Things to do:
1. Reproduce the judicial review passage starting at "Accordingly, it was" and ending at "dismissed the claim.", with "caravans" changed to "mobile homes".
2. Continue the judicial review passage from its last sentence onward.

Source document:
— START —
8. In these circumstances, it simply is not necessary in order to secure compliance with Article 8 to provide an Appellant against an enforcement notice with a second opportunity for the issue of proportionality to be considered. It is sufficient that the lawfulness of a Council’s decision to take action under section 178 can be challenged, as it has been in this case, on conventional judicial review grounds which do not include the court being able to form its own view as to proportionality.”
Accordingly, it was by this stage authoritatively decided that the appellant’s judicial review claim was limited to a perversity or irrationality challenge to the Council’s decision to use its section 178 powers to evict the occupants of the caravans and clear the land. The appellant had been refused permission to bring a distinct proportionality challenge and had failed in her attempt to appeal against that refusal.
The judicial review claim was in due course tried by HHJ Jarman QC, who dismissed it in the judgment now under appeal. The judge simply had to consider the one extant ground of challenge, namely that the Council’s decision in April 2013 to use its section 178 powers to clear the land was irrational or perverse.
The judge held that the Council’s decision was not irrational or perverse. He dismissed the claim.
— END —
Material shown:
— START —
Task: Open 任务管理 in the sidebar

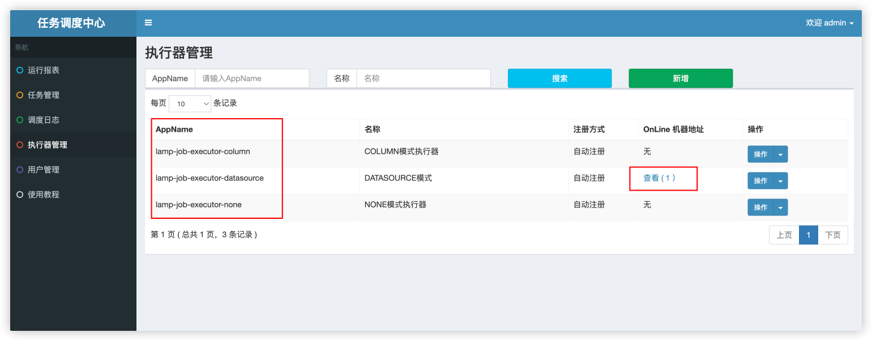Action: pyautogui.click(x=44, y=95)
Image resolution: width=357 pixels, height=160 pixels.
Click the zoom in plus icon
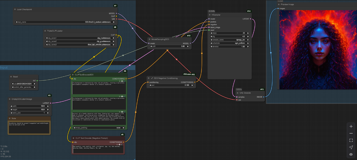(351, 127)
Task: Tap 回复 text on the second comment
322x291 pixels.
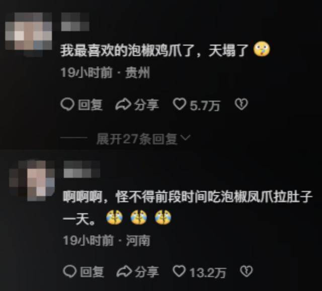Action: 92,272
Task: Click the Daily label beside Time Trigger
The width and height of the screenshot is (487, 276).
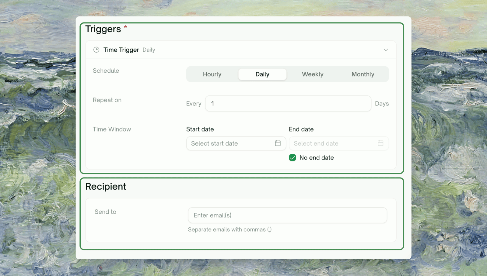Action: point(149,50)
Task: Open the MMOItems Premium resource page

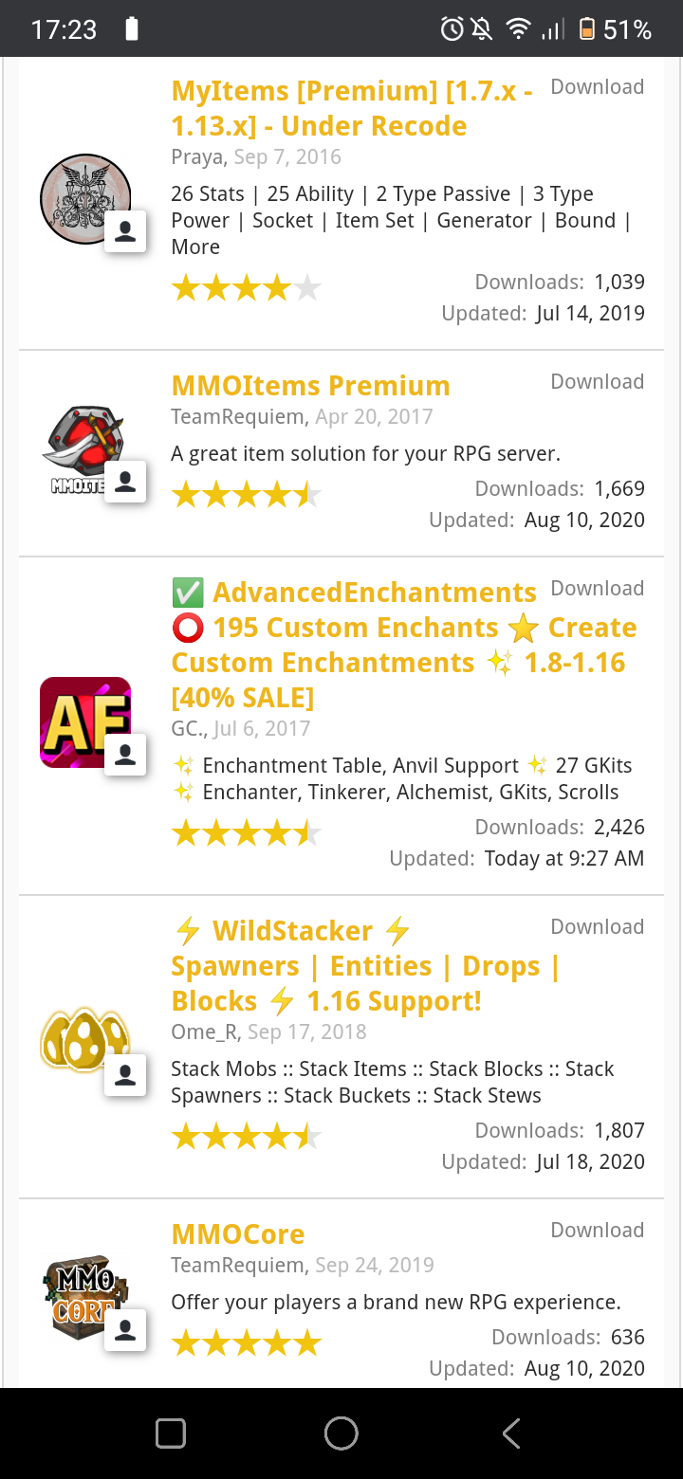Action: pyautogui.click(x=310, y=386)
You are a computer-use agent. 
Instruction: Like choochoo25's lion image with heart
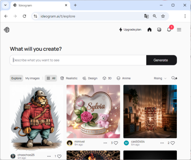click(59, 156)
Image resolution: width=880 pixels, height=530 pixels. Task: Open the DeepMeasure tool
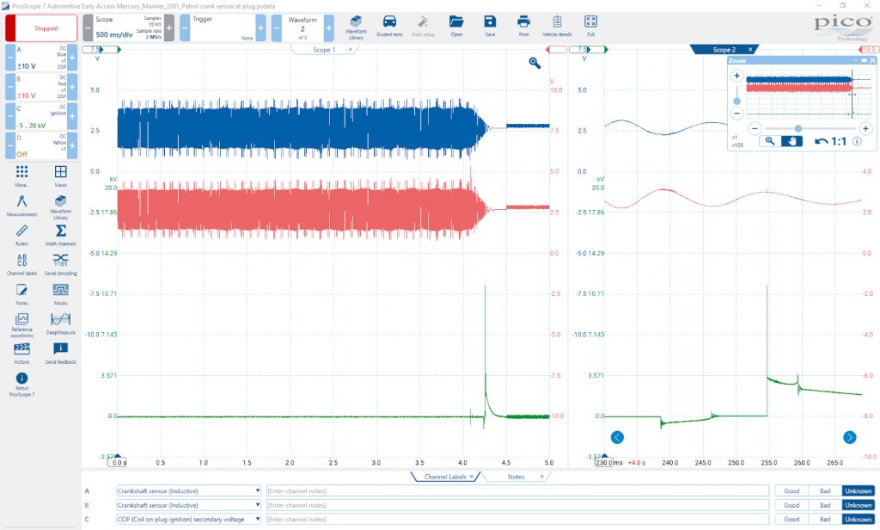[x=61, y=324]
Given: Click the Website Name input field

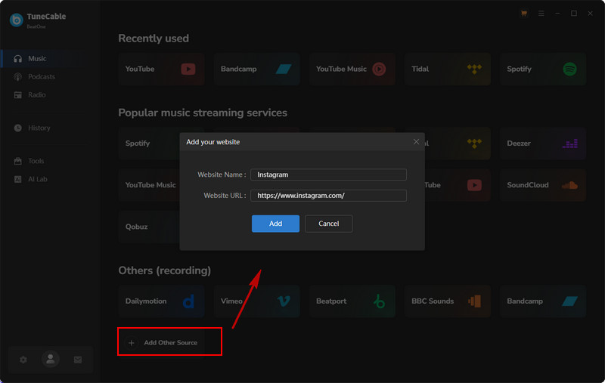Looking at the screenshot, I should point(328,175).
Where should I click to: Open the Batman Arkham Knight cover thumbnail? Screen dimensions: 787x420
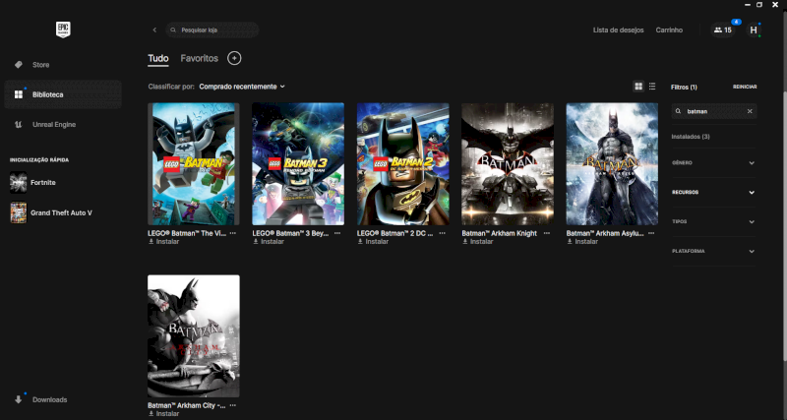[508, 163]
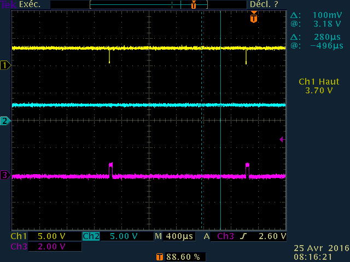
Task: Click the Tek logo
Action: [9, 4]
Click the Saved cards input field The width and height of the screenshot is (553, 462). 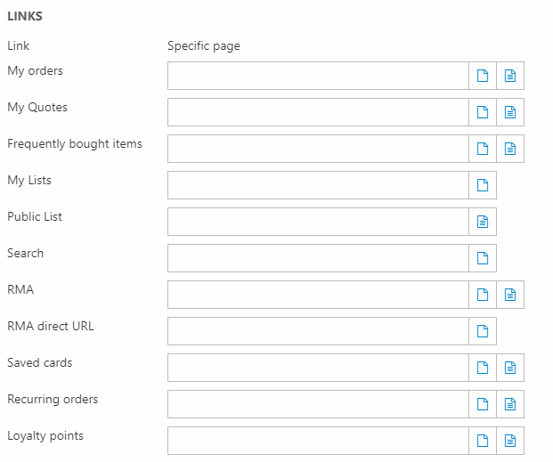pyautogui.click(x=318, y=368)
— END —
Response list:
1.
Accordingly, it was by this stage authoritatively decided that the appellant’s judicial review claim was limited to a perversity or irrationality challenge to the Council’s decision to use its section 178 powers to evict the occupants of the mobile homes and clear the land. The appellant had been refused permission to bring a distinct proportionality challenge and had failed in her attempt to appeal against that refusal.
The judicial review claim was in due course tried by HHJ Jarman QC, who dismissed it in the judgment now under appeal. The judge simply had to consider the one extant ground of challenge, namely that the Council’s decision in April 2013 to use its section 178 powers to clear the land was irrational or perverse.
The judge held that the Council’s decision was not irrational or perverse. He dismissed the claim.

2.
The appellant appeals on the rationality issue with permission granted by Lewison LJ on the papers.
The appellant also included in her proposed grounds of appeal an additional ground to the effect that the judge’s decision was flawed because he did not consider the appellant’s case based on the issue of disproportionality. Lewison LJ refused to grant permission to appeal on this ground since Sullivan LJ had already ruled in this court that permission to appeal should be refused on the point when the appellant had sought permission to include it in her judicial review claim and it was an abuse of process to try to resurrect it on appeal from the substantive judgment on judicial review. Lewison LJ also gave as a further reason, “The Appellant is not entitled to appeal on an issue that was not before the judge.”
Application to widen the scope of the appeal
The appeal hearing began with Mr Cottle orally renewing the application for permission to appeal on the proportionality point. We refused this application at the hearing with reasons to follow.
The application was hopeless, for both the reasons given by Lewison LJ.
The application fails for other reasons as well. Mr Cottle sought to suggest that there would be a breach of the appellant’s rights under Article 8 if the eviction through use of the Council’s powers under section 178 proceeded now, i.e. in 2016, without this court reviewing the proportionality of that measure and deciding the issue of proportionality for itself. But it is not the function of this court to operate as a first instance trial court. If there were good grounds to say that under current circumstances there would be a breach of Article 8 rights in removing the occupants from the land, that would have to be a case put to the Administrative Court, presumably by way of a new claim. This court would then exercise its ordinary appellate function in relation to any decision of the Administrative Court in the usual way, and with the benefit of a considered judgment by that court.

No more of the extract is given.